■ Directions:
Return every line of the records below verbatim, with no pictures in the copy.

━━━

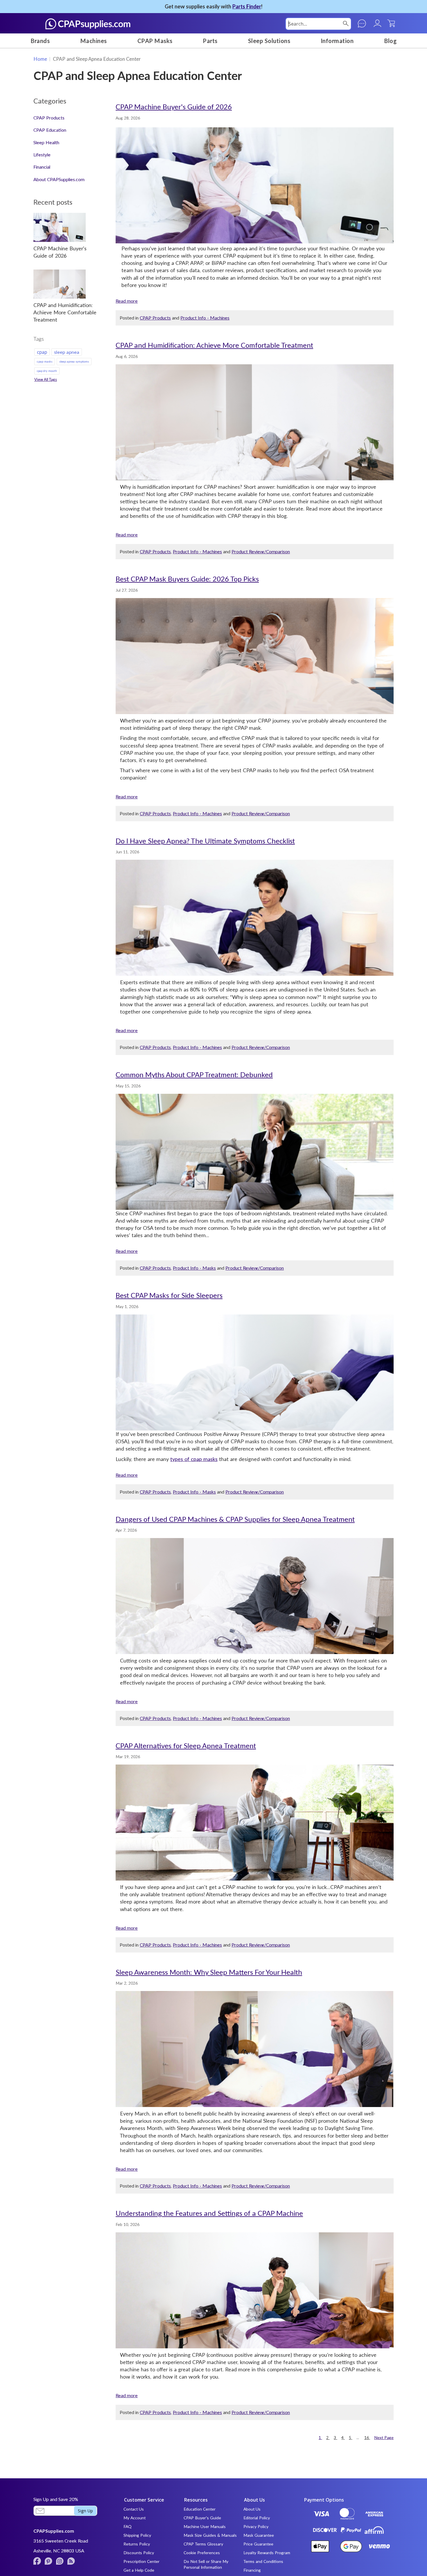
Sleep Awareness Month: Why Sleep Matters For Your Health (209, 1972)
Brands (40, 40)
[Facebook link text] (37, 2561)
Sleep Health (46, 142)
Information (337, 40)
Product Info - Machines (204, 317)
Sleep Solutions (269, 40)
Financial (41, 167)
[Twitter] (71, 2561)
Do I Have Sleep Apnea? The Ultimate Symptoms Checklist (205, 840)
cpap (42, 352)
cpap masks (44, 361)
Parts (210, 40)
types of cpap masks (194, 1459)
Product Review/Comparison (261, 551)
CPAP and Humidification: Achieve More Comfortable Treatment (214, 345)
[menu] (213, 40)
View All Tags (45, 379)
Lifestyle (42, 154)
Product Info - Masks (194, 1268)
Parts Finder (246, 6)
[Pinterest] (48, 2561)
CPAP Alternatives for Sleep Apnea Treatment (186, 1745)
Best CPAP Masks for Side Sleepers (169, 1295)
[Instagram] (60, 2561)
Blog (390, 40)
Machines (93, 40)
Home (40, 59)
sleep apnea (66, 352)
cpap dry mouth (47, 370)
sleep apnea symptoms (74, 361)
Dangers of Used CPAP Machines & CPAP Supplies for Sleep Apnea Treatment (235, 1519)
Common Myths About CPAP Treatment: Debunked (194, 1074)
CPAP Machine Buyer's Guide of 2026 (174, 106)
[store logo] (88, 24)
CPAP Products (155, 317)
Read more (127, 301)
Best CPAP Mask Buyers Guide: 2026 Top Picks (187, 579)
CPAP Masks (155, 40)
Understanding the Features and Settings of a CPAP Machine (209, 2213)
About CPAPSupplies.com (59, 179)
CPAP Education (49, 130)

━━━

■ Answer for this exercise:
Sleep Awareness Month: Why Sleep Matters For Your Health (209, 1972)
Brands (40, 40)
[Facebook link text] (37, 2561)
Sleep Health (46, 142)
Information (337, 40)
Product Info - Machines (204, 317)
Sleep Solutions (269, 40)
Financial (41, 167)
[Twitter] (71, 2561)
Do I Have Sleep Apnea? The Ultimate Symptoms Checklist (205, 840)
cpap (42, 352)
cpap masks (44, 361)
Parts (210, 40)
types of cpap masks (194, 1459)
Product Review/Comparison (261, 551)
CPAP and Humidification: Achieve More Comfortable Treatment (214, 345)
[menu] (213, 40)
View All Tags (45, 379)
Lifestyle (42, 154)
Product Info - Masks (194, 1268)
Parts Finder (246, 6)
[Pinterest] (48, 2561)
CPAP Alternatives for Sleep Apnea Treatment (186, 1745)
Best CPAP Masks for Side Sleepers (169, 1295)
[Instagram] (60, 2561)
Blog (390, 40)
Machines (93, 40)
Home (40, 59)
sleep apnea (66, 352)
cpap dry mouth (47, 370)
sleep apnea symptoms (74, 361)
Dangers of Used CPAP Machines & CPAP Supplies for Sleep Apnea Treatment (235, 1519)
Common Myths About CPAP Treatment: Debunked (194, 1074)
CPAP Machine Buyer's Guide of 2026 (174, 106)
[store logo] (88, 24)
CPAP Products (155, 317)
Read more (127, 301)
Best CPAP Mask Buyers Guide: 2026 Top Picks (187, 579)
CPAP Masks (155, 40)
Understanding the Features and Settings of a CPAP Machine (209, 2213)
About CPAPSupplies.com (59, 179)
CPAP Education (49, 130)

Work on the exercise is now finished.